In the records below, count every line that contains the word "notification" and report only the total.

[Information supplied Boundary: Start]

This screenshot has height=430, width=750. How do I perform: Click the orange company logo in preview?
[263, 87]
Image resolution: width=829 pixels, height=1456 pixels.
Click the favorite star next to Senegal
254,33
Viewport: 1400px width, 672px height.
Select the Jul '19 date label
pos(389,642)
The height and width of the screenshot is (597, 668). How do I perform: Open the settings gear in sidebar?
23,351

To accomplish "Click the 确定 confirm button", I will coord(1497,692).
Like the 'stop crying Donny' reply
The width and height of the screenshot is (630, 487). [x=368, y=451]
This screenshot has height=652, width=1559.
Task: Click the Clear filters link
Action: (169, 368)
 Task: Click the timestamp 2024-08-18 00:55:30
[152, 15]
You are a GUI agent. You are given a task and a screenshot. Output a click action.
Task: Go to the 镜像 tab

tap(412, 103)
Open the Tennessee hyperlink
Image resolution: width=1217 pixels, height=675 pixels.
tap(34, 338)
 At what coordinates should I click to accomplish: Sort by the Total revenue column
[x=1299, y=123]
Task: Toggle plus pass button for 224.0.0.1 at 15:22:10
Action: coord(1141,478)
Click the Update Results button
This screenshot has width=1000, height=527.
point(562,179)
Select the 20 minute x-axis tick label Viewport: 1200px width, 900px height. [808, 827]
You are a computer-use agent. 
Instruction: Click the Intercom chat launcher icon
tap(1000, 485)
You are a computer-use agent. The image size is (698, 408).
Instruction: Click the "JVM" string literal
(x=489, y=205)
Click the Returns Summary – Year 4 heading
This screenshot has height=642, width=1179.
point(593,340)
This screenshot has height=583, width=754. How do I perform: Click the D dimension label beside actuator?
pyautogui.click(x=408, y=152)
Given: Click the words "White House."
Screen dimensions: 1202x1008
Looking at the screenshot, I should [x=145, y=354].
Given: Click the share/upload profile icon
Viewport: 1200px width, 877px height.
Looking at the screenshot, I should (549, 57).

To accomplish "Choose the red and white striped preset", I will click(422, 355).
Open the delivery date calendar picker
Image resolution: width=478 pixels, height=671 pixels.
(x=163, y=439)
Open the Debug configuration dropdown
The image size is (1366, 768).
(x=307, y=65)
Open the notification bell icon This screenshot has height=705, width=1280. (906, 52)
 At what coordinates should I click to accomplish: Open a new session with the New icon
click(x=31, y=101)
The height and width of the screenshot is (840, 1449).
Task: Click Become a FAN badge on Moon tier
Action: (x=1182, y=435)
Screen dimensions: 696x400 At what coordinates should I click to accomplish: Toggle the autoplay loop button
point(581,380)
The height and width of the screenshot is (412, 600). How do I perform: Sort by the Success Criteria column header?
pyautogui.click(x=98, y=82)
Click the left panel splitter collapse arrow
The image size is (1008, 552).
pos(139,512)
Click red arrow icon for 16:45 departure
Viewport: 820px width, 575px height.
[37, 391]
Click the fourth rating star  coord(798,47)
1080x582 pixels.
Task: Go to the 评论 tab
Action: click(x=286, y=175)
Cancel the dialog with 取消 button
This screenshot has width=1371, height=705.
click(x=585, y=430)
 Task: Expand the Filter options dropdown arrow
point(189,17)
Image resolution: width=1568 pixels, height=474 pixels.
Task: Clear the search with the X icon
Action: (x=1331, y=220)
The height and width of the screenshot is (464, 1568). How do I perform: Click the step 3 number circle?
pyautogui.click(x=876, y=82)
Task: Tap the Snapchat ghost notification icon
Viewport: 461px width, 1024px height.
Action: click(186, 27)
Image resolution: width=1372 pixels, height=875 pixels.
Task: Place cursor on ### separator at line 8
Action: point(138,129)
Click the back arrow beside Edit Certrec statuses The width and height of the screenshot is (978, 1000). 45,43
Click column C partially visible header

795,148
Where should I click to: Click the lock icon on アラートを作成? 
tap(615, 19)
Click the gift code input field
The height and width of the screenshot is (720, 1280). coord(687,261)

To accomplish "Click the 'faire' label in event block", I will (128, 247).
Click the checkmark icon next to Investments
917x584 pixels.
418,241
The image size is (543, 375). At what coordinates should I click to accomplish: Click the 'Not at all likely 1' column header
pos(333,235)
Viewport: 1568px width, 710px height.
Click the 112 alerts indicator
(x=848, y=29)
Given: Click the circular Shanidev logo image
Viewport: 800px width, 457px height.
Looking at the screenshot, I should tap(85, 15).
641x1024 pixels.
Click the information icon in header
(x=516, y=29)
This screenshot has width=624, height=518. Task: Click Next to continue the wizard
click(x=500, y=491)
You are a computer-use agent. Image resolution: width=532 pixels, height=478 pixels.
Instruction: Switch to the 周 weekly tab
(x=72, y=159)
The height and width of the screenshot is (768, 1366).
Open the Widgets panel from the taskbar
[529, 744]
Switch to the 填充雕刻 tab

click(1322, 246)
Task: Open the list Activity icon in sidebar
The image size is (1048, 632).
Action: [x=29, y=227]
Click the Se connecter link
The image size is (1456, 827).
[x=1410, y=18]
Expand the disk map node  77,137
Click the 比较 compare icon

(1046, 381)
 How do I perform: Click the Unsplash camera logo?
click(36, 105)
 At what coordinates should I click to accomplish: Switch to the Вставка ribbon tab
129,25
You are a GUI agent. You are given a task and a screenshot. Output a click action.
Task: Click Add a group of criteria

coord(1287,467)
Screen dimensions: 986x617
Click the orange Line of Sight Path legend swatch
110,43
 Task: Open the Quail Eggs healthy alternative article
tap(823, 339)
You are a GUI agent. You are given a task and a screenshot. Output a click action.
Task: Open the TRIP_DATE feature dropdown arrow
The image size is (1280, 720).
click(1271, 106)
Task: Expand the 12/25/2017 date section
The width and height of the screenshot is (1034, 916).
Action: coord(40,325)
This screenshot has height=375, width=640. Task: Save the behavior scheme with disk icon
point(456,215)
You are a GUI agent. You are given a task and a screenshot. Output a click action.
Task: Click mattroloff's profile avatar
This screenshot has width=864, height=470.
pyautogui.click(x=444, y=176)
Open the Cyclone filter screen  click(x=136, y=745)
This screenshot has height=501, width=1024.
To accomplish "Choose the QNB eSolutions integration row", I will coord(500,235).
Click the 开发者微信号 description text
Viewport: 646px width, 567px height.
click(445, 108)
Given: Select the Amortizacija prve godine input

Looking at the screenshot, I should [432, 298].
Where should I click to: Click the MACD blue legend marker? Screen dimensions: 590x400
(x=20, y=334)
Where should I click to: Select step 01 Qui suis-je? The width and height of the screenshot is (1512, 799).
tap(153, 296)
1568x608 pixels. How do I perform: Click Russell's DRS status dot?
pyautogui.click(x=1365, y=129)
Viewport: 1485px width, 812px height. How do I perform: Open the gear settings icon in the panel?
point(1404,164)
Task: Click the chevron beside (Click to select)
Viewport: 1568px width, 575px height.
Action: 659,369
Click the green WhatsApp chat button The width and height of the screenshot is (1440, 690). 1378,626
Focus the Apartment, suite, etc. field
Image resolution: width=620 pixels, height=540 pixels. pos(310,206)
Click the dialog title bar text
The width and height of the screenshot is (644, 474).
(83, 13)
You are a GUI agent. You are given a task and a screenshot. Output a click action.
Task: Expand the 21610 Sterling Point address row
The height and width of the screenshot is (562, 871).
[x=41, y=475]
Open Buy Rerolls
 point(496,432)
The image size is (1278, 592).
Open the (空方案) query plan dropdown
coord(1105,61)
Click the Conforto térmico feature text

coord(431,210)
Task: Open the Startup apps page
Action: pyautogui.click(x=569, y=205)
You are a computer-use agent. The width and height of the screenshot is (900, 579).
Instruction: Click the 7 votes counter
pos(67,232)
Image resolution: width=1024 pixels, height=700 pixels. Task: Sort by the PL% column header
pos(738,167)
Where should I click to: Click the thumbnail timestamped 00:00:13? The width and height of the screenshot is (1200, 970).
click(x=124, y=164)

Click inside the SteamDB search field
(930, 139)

[Information supplied Boundary: End]

### Result for this task
2